Si à carnaval, on chinte, très vite le lendemain, on déchinte. Nulle part les masures sont aussi pourries et le travail aussi meurtrier que dans le quartier Saint-Sauveur, au point que la mort est parfois vécue comme une libération : « In l’menant à l’chim’tierre / T’intinds dir’ l’quartier : / I’est heureux dins l’tierre / Un ouveurier filtier. [3] » Est-ce la misère du prolétariat qu’on rechigne à garder en mémoire dans cette ville socialiste ? A ce rythme-là (zéro euro), l’histoire même de la ville trépasse dans le brouhaha marketing (6,8 millions). Ce n’est pas seulement dommage. En oubliant ces satires volontiers rigolardes au sujet des maris cocus, des veuves vites consolées, des ivrognes et des fainéants, des filles légères et des femmes bavardes qui bien souvent sont plus travailleuses et perspicaces que leurs époux, on perd l’humanité de celles et ceux qui savent rire des autres et d’eux-mêmes. Dans cette misère, l’ironie sert d’exutoire, comme le montre ici Desrousseaux à propos des habitants de Saint-Sauveur :
Chés brav’s gins n’sont point riches,Mai’ i’ont l’cœur joyeux,Ch’ti qui n’a qu’eun’quemiche,S’di’ : « On n’in met point deux ! »I’ont raison, j’ l’espère,L’argint n’fait point l’bonheur.I sont gais dins l’misère,Les bonn’s gins d’Saint-Sauveur. [4]
Le travail se mécanise au mitan du XIX° siècle et les ouvriers à domicile partent s’entasser dans les fabriques modernes. Les chansonniers trouvent dans les grivoiseries une porte de sortie moqueuse à l’exploitation industrielle : « Dins tous chés fabriques / Homme’ et femm’ dins l’même atelier / S’servent du bruit des mécaniques / Pour fair’ l’amour dins leur métier. [5] » Mais si l’ouvrier met à distance sa nouvelle condition de forçat, il sait aussi se rendre désagréable à l’encontre de la grande industrie. Comment aujourd’hui chanter les louanges des startuppers, designers et autres « créatifs » de Saint-So Bazaar et d’Euratechnologies avec des chansons qui assimilent les métiers à tisser mécaniques à des « coupeuses de bras » ? Y’aurait comme qui dirait eune coulle dins l’potache du progrès, comme en atteste ce vieil ouvrier resté anonyme :
Comm’ dins les temps m’n’état ch’étot filtier,Un comaratt’ qui oeuv’ dins eun’ fabriqueVient m’quer eun’fos pour vir s’n’atelierDuch’ qu’on v’not d’mett tout’ nouviell’ mécanique ;J’ai r’vettié cha, mais d’un œil de pitiéQuand tout à cop, quell’ triste comédie,J’ai vu eunn’femme étant à nettoyerLaicher sin bras dins les roues d’sin métier. [6]

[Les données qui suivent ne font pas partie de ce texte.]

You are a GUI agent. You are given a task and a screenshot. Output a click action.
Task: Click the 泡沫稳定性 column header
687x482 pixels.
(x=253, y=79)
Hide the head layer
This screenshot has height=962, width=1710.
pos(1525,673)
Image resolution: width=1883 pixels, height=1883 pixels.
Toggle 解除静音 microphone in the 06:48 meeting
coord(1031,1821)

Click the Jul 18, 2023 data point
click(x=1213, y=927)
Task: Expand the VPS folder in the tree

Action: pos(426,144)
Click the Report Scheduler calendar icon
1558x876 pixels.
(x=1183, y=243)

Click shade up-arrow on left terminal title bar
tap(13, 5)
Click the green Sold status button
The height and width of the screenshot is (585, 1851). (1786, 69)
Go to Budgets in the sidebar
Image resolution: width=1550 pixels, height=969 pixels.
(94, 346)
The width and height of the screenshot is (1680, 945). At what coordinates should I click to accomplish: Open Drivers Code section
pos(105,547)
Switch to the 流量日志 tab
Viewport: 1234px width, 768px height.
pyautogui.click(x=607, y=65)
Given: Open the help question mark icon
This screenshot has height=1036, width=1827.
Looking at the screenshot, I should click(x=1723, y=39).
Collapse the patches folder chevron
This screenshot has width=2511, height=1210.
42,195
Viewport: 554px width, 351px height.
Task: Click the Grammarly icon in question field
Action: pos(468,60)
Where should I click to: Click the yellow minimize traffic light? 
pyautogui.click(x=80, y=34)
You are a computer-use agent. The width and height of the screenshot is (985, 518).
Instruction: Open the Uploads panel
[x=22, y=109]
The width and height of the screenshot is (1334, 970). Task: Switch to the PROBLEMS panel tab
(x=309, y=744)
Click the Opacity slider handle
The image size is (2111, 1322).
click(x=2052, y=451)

L’époque de Desrousseaux est celle du Second empire triomphant qui dessine Lille en ville haussmannienne. Devant les grands travaux des grands boulevards pour grands magasins, l’ouvrier témoigne à l’occasion de sa perpléxitude : « Si cha vous bouch eul’passage, In a qu’à reculer m’mason ! [7] », ironise l’un d’eux. Un autre qui doit déménager pour faire place au percement de la rue Faidherbe est moins caustique : « Quand j’pinse à min départ / J’in brairos comm’un viau / Ah ! Maudis l’rue de la gare / Qui m’réduit au tombeau. [8] » Alors allez-y vous, louer les chantiers de Martine Aubry avec pareil ronchon ! Allez organiser des pince-fesses pour hipsters à la Gare Saint-So avec pareils poètes ! Faites donc vivre L’Canchon dormoire de Desrousseaux, d’où que les spectacles de marionnettes donnés dans les caves ridiculisent ch’ti qui pète pus haut qu’sin cul. Le chansonnier persiflera avec plaisir l’fabricante d’métropole parachutée depuis la capitale : « Craignez, méchants Parisiens / D’êt’traités comm’ les Autrichiens ! / A ch’t’heur’ j’peux bien dire ; ch’est fini ! / Jamais pu je n’voyache / Pour mi j’aime mieux Lille que Paris. » Les poètes lillois ne sont pas si aisément mobilisables pour dessiner des métropoles. Et finalement, c’est peut-être mieux ainsi.
Tomjo
P.-s. : comme l’auteur de ces lignes, vous pouvez lire Chansons populaires de Lille sous le Second Empire (éditions de l’aube, 1998), sachant que les convictions catholiques de son auteur, Pierre Pierrard, le font parfois passer à côté de l’ironie bravache des dites chansons.